::: The data :::
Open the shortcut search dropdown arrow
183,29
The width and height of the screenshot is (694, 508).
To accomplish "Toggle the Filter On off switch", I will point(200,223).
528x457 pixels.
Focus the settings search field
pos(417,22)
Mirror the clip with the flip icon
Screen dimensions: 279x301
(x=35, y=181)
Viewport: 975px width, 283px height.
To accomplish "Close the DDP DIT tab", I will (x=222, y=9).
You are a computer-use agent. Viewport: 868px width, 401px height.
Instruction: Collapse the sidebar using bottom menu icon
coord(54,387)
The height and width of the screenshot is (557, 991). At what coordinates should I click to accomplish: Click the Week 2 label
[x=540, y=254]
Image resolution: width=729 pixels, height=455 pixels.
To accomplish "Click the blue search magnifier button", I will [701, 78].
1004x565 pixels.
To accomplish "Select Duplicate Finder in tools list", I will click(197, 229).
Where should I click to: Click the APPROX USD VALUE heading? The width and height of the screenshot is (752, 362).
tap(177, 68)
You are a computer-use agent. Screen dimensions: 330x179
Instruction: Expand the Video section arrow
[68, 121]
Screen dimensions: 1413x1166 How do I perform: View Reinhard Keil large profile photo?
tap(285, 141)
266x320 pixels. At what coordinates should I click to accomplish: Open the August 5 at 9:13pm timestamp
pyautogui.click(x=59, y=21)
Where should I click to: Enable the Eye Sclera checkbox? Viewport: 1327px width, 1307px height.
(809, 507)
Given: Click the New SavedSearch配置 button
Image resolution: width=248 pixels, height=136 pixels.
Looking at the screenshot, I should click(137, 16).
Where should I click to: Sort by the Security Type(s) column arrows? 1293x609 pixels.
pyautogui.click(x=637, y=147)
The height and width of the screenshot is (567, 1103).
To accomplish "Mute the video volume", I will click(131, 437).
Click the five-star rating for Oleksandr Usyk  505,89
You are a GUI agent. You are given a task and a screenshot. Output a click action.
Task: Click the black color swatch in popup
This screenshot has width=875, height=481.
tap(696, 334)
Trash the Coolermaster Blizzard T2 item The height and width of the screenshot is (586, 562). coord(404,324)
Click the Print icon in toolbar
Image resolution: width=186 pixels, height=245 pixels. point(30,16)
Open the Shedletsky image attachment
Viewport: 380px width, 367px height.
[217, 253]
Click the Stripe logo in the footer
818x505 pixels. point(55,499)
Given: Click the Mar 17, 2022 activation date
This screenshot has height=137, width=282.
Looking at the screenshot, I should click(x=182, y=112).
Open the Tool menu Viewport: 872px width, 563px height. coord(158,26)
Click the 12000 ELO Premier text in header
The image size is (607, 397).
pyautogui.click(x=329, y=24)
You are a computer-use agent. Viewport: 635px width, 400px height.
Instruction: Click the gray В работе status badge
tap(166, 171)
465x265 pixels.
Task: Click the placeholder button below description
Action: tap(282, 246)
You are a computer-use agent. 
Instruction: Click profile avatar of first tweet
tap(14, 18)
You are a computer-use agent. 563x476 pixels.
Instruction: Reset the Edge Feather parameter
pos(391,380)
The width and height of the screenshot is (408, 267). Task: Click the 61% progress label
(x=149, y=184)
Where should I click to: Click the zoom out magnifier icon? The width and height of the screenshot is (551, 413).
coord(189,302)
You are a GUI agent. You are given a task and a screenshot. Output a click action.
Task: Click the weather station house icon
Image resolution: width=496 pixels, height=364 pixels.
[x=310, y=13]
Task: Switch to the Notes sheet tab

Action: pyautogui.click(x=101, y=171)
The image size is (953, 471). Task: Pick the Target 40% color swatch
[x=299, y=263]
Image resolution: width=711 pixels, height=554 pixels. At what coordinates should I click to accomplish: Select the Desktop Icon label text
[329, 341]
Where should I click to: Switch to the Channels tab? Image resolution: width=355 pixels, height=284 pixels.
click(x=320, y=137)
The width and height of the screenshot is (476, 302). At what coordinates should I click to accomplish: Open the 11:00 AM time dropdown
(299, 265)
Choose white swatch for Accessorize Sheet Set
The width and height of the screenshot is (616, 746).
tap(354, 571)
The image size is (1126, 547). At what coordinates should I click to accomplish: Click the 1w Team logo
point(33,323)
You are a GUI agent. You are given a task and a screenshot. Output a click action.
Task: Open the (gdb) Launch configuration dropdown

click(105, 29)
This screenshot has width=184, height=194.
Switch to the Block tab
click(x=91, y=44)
:::
Exercise:
What is the number of lines in the data that include the word "computer"? State only that number.

Result for this task:
5